SINGAPORE, Feb 27 (Reuters) - Iron ore futures closed lower on Thursday, weighed down by rising tariffs on Chinese steel, although solid demand for the steelmaking ingredient in top consumer China cushioned the downward trend.

The most-traded May iron ore contract on China's Dalian Commodity Exchange (DCE) ended daytime trading down 0.8% at 805 yuan (US$ 110.77) a metric tonne.

Benchmark iron ore for March on the Singapore Exchange was trading down 0.93% at US$104.9 a tonne.

The outlook for Chinese steel exports is uncertain as more countries impose tariffs on Chinese steel products.

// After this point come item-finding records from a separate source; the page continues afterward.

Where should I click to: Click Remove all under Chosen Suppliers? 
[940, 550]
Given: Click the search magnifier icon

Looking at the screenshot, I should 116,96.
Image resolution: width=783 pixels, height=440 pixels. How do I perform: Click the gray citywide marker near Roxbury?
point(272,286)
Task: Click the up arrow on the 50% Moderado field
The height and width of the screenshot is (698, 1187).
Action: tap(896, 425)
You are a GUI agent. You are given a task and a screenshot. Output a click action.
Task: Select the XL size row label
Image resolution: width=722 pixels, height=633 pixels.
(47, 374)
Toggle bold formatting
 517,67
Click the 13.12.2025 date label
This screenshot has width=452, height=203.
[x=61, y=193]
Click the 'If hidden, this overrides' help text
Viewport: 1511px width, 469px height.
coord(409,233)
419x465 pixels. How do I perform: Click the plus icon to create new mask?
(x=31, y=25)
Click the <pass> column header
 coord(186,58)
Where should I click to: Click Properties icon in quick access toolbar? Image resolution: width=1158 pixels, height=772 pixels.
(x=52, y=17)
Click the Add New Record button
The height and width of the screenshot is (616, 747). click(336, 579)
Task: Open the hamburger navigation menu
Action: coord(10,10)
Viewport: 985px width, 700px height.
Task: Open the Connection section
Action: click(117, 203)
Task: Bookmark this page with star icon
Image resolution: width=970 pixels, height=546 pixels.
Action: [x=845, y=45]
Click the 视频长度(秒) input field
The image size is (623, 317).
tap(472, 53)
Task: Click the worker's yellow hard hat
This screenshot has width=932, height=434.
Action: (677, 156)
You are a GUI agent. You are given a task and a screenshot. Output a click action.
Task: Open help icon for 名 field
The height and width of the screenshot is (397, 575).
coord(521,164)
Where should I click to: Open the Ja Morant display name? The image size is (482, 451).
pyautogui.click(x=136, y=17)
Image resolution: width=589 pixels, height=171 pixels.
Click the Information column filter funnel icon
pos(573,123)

Following US President Donald Trump's decision earlier this month to impose tariffs of 25% on all steel products, Vietnam has announced a temporary anti-dumping duty on Chinese steel, with South Korea provisionally deciding to impose tariffs of up to 38% on imports of Chinese steel sheets.

The EU is also considering restrictions on steel imports following Trump's tariff threats.

Still, daily crude steel output in mid-February among mills member of the China Iron and Steel Association (CISA) hit a seven-month high of 2.15 million tonnes, Chinese consultancy Mysteel said, citing CISA statistics.

In addition, imported iron ore sinter fines stocks fell by 3.8% on the week, indicating higher consumption of the steel raw material, Mysteel said in a separate note.

Steel benchmarks on the Shanghai Futures Exchange rose. Rebar rose nearly 0.5%, hot-rolled coil rose 0.35%, wire rod rose 0.54% and stainless steel gained 0.69%.

Other steelmaking ingredients in the DCE gained ground, with coking coal and coke rising 0.87% and 0.75%, respectively.